Postée sur Facebook, la vidéo circulait sur des réseaux sociaux chinois depuis au moins la veille. Il est très difficile d’obtenir des renseignements sur son contexte : elle a été postée sans information, et par ailleurs, les hommes s’y expriment dans un dialecte peu courant, spécifique à la préfecture de Golok, où elle a été filmée. L'un de nos Observateurs a néanmoins pu joindre une personne vivant dans cette préfecture, à proximité des lieux de l’altercation. Selon cette source, les faits se sont déroulés courant septembre, à proximité du village de Golok Gabde, d’où la victime se dit par ailleurs originaire.
Les images montrent un homme à terre, encerclé par au moins une dizaine d’autres hommes, certains armés de bâtons de bois avec lesquels ils le frappent à plusieurs reprises au visage et dans le ventre. Un autre le tient par un foulard serré autour de son cou. Le suspect est questionné à plusieurs reprises sur l’identité d’une personne qui l’aurait aidé et déposé sur les lieux du forfait dont il est accusé. "Qui t’a aidé ? Dis-nous la vérité ! ", "Si tu ne nous dis pas la vérité, on coupera ton oreille […], on te tuera !" menace notamment l’un des hommes. L’échange, filmé pendant une minute, ne permet pas de savoir ce que l’homme est accusé d’avoir volé, mais selon la source de notre Observateur, il s'agirait d'un cheval.
Au début de la vidéo, l'homme reçoit un violent coup de pied dans le dos de la part de l'un de ses accusateurs.
L'homme est ensuite frappé au ventre avec un bâton en bois.
Il est également frappé au visage, alors qu'il saigne déjà abondamment.
Cette vidéo reste néanmoins un témoignage rare, en images, de la façon violente dont peuvent être traitées les personnes accusées de vol au Tibet, un phénomène qu’analyse notre Observateur, avant de détailler comment certains lamas tentent d’y remédier.
"Les Tibétains ne font pas confiance à la justice chinoise"

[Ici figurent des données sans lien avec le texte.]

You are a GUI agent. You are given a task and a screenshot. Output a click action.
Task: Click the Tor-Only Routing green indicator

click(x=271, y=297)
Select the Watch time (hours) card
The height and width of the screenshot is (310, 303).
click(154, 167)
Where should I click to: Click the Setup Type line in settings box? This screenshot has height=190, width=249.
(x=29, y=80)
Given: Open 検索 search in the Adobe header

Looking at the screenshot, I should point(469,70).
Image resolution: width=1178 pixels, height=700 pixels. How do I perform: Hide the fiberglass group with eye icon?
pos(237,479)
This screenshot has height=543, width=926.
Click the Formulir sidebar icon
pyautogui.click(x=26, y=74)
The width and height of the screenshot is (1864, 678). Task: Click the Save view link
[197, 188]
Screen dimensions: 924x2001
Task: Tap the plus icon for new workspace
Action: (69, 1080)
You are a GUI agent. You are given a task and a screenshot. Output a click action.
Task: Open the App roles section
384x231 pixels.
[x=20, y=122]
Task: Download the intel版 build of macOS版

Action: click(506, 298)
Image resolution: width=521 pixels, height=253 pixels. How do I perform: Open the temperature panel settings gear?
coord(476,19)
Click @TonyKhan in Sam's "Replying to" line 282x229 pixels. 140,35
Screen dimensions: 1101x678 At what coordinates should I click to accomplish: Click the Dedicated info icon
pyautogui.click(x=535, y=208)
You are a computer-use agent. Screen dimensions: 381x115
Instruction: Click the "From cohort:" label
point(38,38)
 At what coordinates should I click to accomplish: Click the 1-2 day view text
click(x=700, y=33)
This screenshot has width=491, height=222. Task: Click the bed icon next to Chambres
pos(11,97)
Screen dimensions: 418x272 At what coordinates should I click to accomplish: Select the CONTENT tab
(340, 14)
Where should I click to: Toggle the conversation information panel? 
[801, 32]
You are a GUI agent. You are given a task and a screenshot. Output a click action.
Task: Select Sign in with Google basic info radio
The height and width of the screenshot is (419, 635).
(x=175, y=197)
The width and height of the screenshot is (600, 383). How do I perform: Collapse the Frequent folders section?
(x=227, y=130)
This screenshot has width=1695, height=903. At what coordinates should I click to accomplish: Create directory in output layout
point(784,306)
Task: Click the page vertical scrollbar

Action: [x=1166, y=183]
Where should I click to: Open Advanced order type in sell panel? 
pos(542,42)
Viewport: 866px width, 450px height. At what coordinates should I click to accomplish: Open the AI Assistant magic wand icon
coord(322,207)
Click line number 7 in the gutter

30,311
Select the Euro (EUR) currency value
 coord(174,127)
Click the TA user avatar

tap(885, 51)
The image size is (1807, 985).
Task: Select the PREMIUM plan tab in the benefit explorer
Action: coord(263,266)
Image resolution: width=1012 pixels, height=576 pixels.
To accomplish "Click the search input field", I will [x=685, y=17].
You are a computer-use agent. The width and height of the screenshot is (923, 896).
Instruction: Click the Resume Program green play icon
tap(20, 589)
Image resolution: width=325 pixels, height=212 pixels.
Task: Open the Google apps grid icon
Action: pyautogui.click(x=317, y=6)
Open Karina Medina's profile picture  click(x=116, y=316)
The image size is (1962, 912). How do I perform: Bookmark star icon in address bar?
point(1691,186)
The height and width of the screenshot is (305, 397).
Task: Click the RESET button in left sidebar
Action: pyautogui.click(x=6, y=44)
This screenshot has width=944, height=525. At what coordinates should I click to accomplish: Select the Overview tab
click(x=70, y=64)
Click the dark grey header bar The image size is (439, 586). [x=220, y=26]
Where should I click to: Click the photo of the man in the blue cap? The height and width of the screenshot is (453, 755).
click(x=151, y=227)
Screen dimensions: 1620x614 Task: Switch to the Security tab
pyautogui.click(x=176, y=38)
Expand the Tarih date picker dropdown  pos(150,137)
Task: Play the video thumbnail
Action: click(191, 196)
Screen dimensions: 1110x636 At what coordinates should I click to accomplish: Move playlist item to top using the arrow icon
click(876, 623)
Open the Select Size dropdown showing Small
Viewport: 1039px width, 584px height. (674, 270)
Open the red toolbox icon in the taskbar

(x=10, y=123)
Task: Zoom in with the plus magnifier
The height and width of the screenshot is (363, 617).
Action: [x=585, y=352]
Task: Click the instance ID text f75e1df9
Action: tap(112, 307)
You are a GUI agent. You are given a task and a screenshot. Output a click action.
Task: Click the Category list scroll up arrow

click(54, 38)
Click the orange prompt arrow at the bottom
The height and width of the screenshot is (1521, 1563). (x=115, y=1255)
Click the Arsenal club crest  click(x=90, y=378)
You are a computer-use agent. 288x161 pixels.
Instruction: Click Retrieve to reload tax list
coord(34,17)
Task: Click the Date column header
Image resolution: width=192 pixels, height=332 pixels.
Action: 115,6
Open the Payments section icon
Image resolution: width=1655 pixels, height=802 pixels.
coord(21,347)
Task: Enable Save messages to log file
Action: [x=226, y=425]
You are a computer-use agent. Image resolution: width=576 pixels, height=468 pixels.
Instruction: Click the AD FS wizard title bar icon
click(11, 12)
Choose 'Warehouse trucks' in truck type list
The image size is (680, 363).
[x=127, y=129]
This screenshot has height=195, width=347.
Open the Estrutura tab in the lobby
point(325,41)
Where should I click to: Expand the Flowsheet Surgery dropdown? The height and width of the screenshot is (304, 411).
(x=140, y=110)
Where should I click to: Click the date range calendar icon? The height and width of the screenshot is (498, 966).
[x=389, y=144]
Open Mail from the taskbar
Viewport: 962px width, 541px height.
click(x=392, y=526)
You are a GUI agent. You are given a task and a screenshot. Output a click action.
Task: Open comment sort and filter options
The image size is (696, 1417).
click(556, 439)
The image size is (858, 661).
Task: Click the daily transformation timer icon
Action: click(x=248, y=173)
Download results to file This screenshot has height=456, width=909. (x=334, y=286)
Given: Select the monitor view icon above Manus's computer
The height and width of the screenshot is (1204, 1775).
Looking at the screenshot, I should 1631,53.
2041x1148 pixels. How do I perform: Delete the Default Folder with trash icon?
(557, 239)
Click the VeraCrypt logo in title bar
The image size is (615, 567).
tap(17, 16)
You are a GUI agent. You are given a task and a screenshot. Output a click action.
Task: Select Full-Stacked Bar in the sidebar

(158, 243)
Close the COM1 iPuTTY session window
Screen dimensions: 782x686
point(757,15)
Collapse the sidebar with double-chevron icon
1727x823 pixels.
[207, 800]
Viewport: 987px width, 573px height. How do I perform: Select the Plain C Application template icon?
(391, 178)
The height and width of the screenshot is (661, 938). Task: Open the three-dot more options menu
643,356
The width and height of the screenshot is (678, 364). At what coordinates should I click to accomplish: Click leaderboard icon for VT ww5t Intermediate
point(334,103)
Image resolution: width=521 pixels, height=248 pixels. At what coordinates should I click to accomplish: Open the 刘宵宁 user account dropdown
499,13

Nodseng (pseudonyme) est un ancien lama tibétain, exilé en Europe.Ce genre de scène n’est malheureusement pas un cas isolé au Tibet, notamment dans la région de Golok qui est une des plus défavorisées. Mais des cas de vols similaires sont recensés partout au Tibet. Cela reste une partie très pauvre de la Chine, le vol est un moyen pour certains de subvenir à leurs besoins.
La réaction des hommes entourant celui qui est accusé est vraiment terrible à voir. En fait, il faut comprendre que le contexte politique au Tibet peut favoriser ce genre de règlements de compte. La police chinoise s’occupe très peu des conflits qu’il peut y avoir entre Tibétains, un exemple parmi d’autres du dénigrement et du mépris dont sont victimes les Tibétains. Ils ont en outre difficilement accès à la justice chinoise : quand une plainte est déposée, quel que soit le motif, elle met en général des années à être traitée. Du coup, le plus souvent, les Tibétains ne font pas confiance à la justice chinoise, et ne la sollicitent pas. De façon générale, les Tibétains ne sont pas du tout traités sur un pied d’égalité avec les Chinois Han concernant leur accès au service public, les délais sont pour eux toujours plus longs, les obstacles toujours plus nombreux.
Ces derniers jours, la vidéo a fait un certain buzz sur les réseaux sociaux tibétains. Comme le montrent ces captures d’écran fournies par l'un de nos Observateurs, elle a été postée dans différents groupes de discussion.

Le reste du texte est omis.